Not all newspaper coverage suggested the fires should prompt a dramatic shift in Australia climate policy. In its editorial on the subject, the Daily Telegraph, which has a history of promoting climate scepticism, suggested Australia has become “ground zero in the climate change crisis”, but that there must be “honesty” in the response:

“Morrison recently won an election on the environment debate: many rural and working-class Australians agreed with him that the country can balance conservation with growth.”

A further editorial emphasised the importance of “clearing away easily flammable undergrowth”, concluding “it is not a conspiracy against climate change science to propose that age-old methods of controlling our environment need to be retained”. Meanwhile, an opinion piece in  the Wall Street Journal argues: “Bush fires have many causes. The climate-change narrative is a gross oversimplification.” 

Meanwhile, the Guardian reported that “the Australian, Rupert Murdoch’s flagship newspaper, has defended itself against criticism it downplayed unprecedented bushfires by failing to put a picture of the disaster on the front page of an edition, even as newspapers across the world featured the harrowing scenes”.

[Many articles published under Murdoch’s News Corp umbrella in Australia are behind hard paywalls and, therefore, difficult to access.]

The Australian ran an “exclusive” piece at the end of the year quoting energy minister Taylor, who said UN efforts to pressure nations into tackling climate change would fail. He also wrote a piece for the paper explaining: “in most countries it isn’t ­acceptable to pursue emission ­reduction policies that add substantially to the cost of living, ­destroy jobs, reduce incomes and impede growth”.
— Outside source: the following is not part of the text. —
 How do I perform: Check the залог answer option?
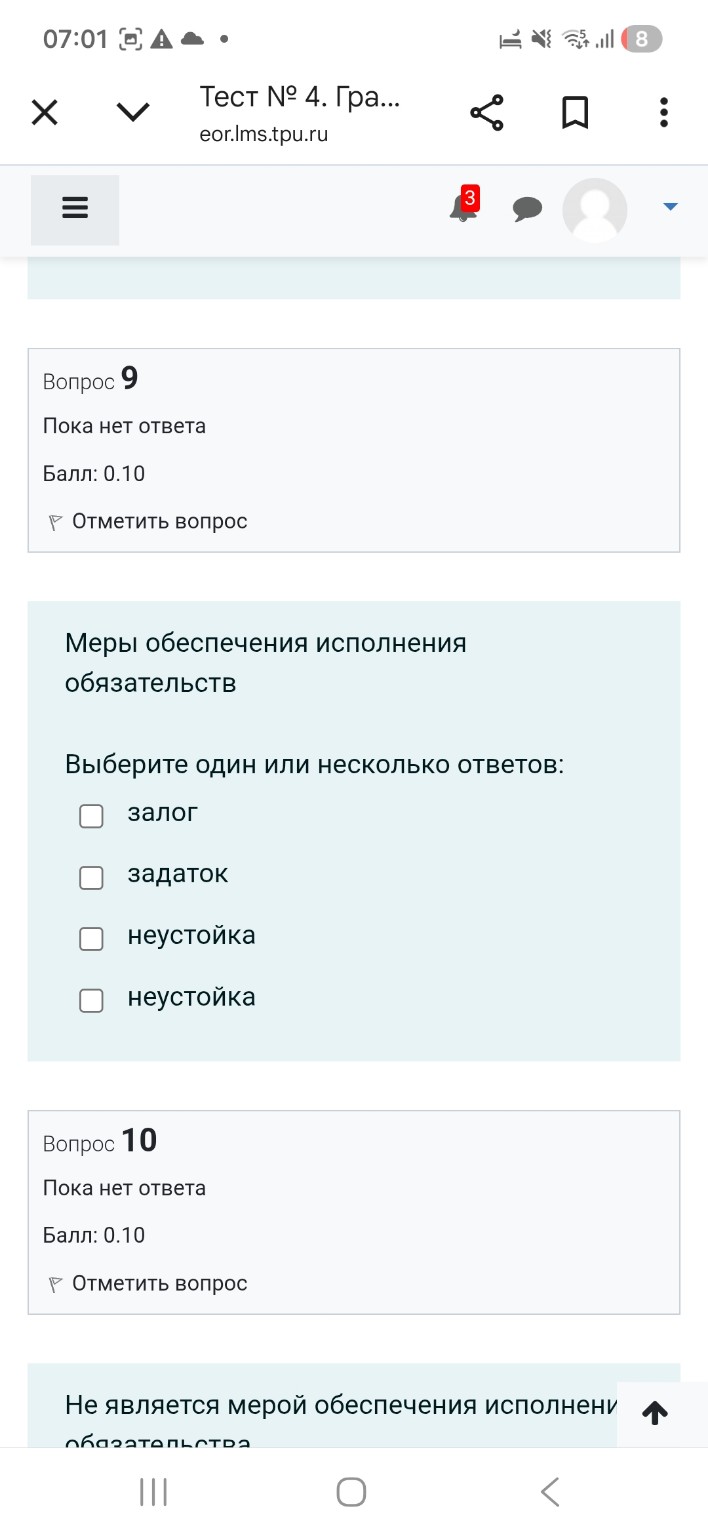point(91,815)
Another article in the Australian told readers the fires were not unusual:

“While there is no doubt these bushfires are bad and may get worse, fuelling more talk of the nation battling an unprecedented fire threat this summer, the blazes that continue to plague the eastern states and Western Australia are nothing new.”

However, one piece in the Australian did at least concede that human-caused climate change was a contributor factor:

“The scientific consensus could not be clearer: anthropogenic warming has worsened Australia’s fire risk by extending fire seasons, increasing average temperature and drying the landscape. And yet addressing this reality by reducing emissions will offer little practical help to Australians who must gird themselves against the threat of more fires, at least not for the foreseeable future.”

Other Murdoch-owned publications accused by the Guardian of not giving the fires due prominence were the Herald Sun, the Australian Daily Telegraph and the Courier-Mail.

Update 16/01/2020

As the bushfires have continued to burn, the political debate surrounding them has intensified.

There appeared to be a shift in Morrison’s stance, according to the Guardian, as the prime minister “indicated the government could bolster its carbon emission reduction efforts as he flagged a royal commission into Australia’s horror bushfire season”. This was welcomed by a Sydney Morning Herald editorial, which described it as a “long overdue move to take climate change seriously”. Reuters reported that “the Australian government [has] committed A$50m ($34.58m) to an emergency wildlife recovery programme”.

Besides media scrutiny of Australian politicians and their response to the fires, there has also been scrutiny of the way in which the press is covering them.

The Guardian reported on an “explosive” all-staff email addressed to News Corp executive chairman Michael Miller by commercial finance manager Emily Townsend in which she announced: “I find it unconscionable to continue working for this company, knowing I am contributing to the spread of climate change denial and lies.”

Meanwhile, the Daily Beast reported in an “exclusive” story that News Corp founder Rupert Murdoch’s son James Murdoch had criticised his father’s news outlets for, what the Financial Times described as, “promoting false scepticism about climate change as deadly bushfires tear across Australia”.

To emphasise the scale of the fires, Carbon Brief produced a chart showing they have already released more CO2 than the combined annual emissions of more than 100 countries put together.